The Center for Michigan Public Engagement released a report on May 28 that indicates Michigan residents are “divided” on how much more money the state should spend to fix its roads and bridges, as well as on where that money should come from.
According to the Fixing Michigan’s Road Mess: The Unclear Path Ahead report, Michigan residents agree that “roads are bad, getting worse, and the state should spend more to fix them,” but that “there is no public consensus about how to fix the roads.”
The Center said it’s used large-scale formal polling, informal online surveys, and live surveys at three regional conferences to gather input from 3,200 Michigan residents on how to “deal with Michigan’s road crisis.”

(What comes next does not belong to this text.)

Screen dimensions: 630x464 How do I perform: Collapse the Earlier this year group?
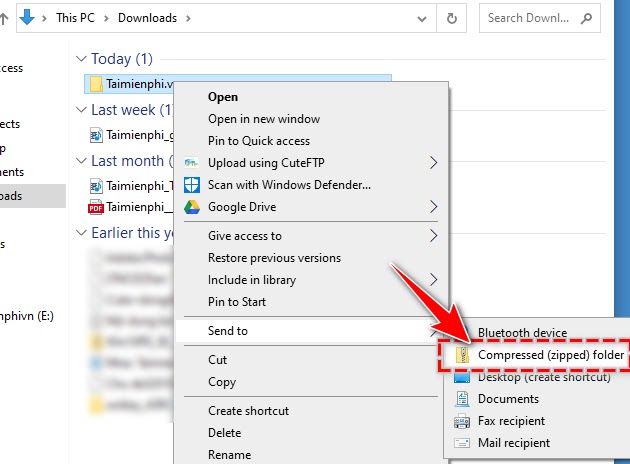[82, 233]
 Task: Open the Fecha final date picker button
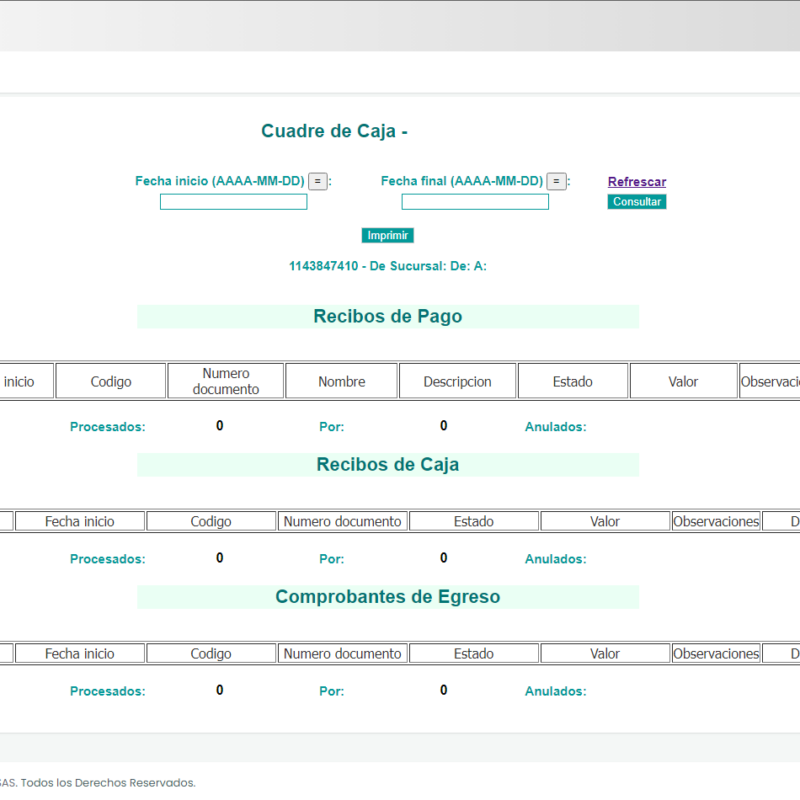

Fewer than one percent of participants in this public engagement campaign think Michigan’s roads are already fine and in no need of urgent repair, the Center noted in its report, with roughly two-thirds of those polled indicating that Michigan road conditions “are getting worse.”
More than three-quarters of those surveyed by the Center said the state should spend an additional $1 billion or more each year to fix Michigan’s roads, yet only one in three support spending the full $2 billion or more per year that’s been recommended to “fully fix” Michigan’s road system and “sustain it in good condition.” On top of that, only a “slim majority” of residents are willing to pay at least $100 more per year to fund road repairs.
The report also found that almost half of respondents said that Michigan should repair all of the roads, while more than a third said they want their local city, village, county and roads fixed first. Meanwhile, state highways were placed at the bottom of the road-repair priority list by those polled – despite the fact state highways carry more than half of Michigan’s passenger traffic and roughly three quarters of all commercial and trucking traffic, the Center said.
“Poll results found truth in the adage that residents don’t want all roads fixed – they want their road fixed,” the report noted. “Three out of four poll respondents also said a gasoline tax increase was a bad idea. Recent polling from the Lansing-based Marketing Resource Group found the same percentage of voters oppose Governor [Gretchen] Whitmer’s 45-cent gas tax hike specifically. This congruence suggests opposition may be tied to the policy, not just the price tag.”